Various witness reports from Saturday suggested several people were killed during demonstrations that broke out in opposition strongholds after the announcement of the election results on Friday evening.
The Kenya Human Rights Commission meanwhile said it counted 24 deaths since Tuesday's election, most of them in the capital, Nairobi.
The police were "personally responsible for violations of Kenyan and international human rights law" in their treatment of those protesting the election result, the opposition coalition NationalSuper Alliance (NASA), which alleges electoral fraud, said during a press conference in Nairobi.
"This state terror is being executed following a very meticulous preparation," said NASA member James Orengo. "They knew they would steal an election, so all the instruments were put in place."
Orengo was however unable to specify the source of the death toll of 100 people, but said 10 of the dead were children.
The government on Saturday said that it had no information to suggest that anyone died in the protests.
"Police have not used live bullets on peaceful protesters," said Interior Minister Fred Matiang'i.
However he also described some of the protesters as "opportunistic criminals and looters" who had to be "dealt with," claiming they were attempting to use the fluid political situation to engage in criminal activity.

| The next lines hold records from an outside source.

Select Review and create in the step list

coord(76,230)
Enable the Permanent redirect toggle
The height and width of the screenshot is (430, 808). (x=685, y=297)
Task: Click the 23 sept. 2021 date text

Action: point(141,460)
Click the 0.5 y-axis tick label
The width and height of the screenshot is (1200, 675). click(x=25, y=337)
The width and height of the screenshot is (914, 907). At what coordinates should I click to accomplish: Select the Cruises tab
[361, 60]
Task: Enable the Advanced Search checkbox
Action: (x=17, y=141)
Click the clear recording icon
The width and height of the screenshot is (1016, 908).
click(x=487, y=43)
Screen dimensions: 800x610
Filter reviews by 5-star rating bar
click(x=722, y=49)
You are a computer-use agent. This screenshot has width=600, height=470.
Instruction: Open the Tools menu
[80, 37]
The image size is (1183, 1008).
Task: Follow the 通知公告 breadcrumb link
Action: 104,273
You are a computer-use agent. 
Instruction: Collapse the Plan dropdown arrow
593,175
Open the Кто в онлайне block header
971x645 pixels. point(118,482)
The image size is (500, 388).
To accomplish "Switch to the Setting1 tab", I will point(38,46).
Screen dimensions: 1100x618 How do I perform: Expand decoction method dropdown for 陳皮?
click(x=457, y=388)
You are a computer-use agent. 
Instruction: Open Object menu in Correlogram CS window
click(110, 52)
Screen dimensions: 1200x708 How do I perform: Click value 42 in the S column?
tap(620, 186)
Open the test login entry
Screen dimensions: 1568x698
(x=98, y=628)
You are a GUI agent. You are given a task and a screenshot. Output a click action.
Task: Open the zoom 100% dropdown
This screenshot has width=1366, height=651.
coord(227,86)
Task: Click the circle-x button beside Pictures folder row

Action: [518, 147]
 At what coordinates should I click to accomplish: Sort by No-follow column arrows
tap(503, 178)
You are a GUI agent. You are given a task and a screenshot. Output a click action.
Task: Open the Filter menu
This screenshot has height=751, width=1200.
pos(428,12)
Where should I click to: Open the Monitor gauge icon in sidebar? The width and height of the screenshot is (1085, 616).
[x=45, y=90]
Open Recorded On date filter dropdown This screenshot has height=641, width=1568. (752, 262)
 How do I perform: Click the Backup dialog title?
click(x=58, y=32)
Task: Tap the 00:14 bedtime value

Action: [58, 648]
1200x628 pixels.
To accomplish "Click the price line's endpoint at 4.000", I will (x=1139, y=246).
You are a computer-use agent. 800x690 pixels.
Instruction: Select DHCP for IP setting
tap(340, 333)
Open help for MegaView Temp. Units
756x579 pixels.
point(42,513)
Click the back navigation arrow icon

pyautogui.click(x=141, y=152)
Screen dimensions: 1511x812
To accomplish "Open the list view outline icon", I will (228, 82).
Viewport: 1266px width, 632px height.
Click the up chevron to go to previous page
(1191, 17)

Opondo Kaluma, a lawmaker from protest-hit Homa Bay, said the security forces who put down the demonstrations in his area were not regular police officers but from the military.
In Mathare, a slum in the capital Nairobi, around 20 people were injured, with at least four suffering from gunshot wounds, humanitarian organization Doctors Without Borders (MSF) said.
Amnesty International meanwhile called on the Kenyan authorities to investigate reported fatal shootings.
"Everyone has a right to peaceful protest and they must not be hurt, injured or killed for exercising that right," Muthoni Wanyeki, the group's regional director for East Africa, said in a statement.
Amnesty said it had received credible reports that three people had been shot in the protests: one in Nairobi's Kibera slums and two in the western district of Kisumu.
Kenya's electoral commission announced on Friday that Kenyatta, who has been in office since 2013, won a second five-year term with 54.27 per cent of the vote. His rival, 72-year-old opposition leader Raila Odinga, secured 44.74 per cent of the vote.
Before the final announcement, representatives of Odinga's NASA walked out of the electoral centre in Nairobi, saying they were "not going to be party" to the announcement because their concerns about the vote's legitimacy were not "adequately addressed."
Tuesday's elections in Kenya were dogged by fears of unrest.
In 2007, many people believed Odinga was cheated of victory, and 1,200 people were killed in the violence that followed.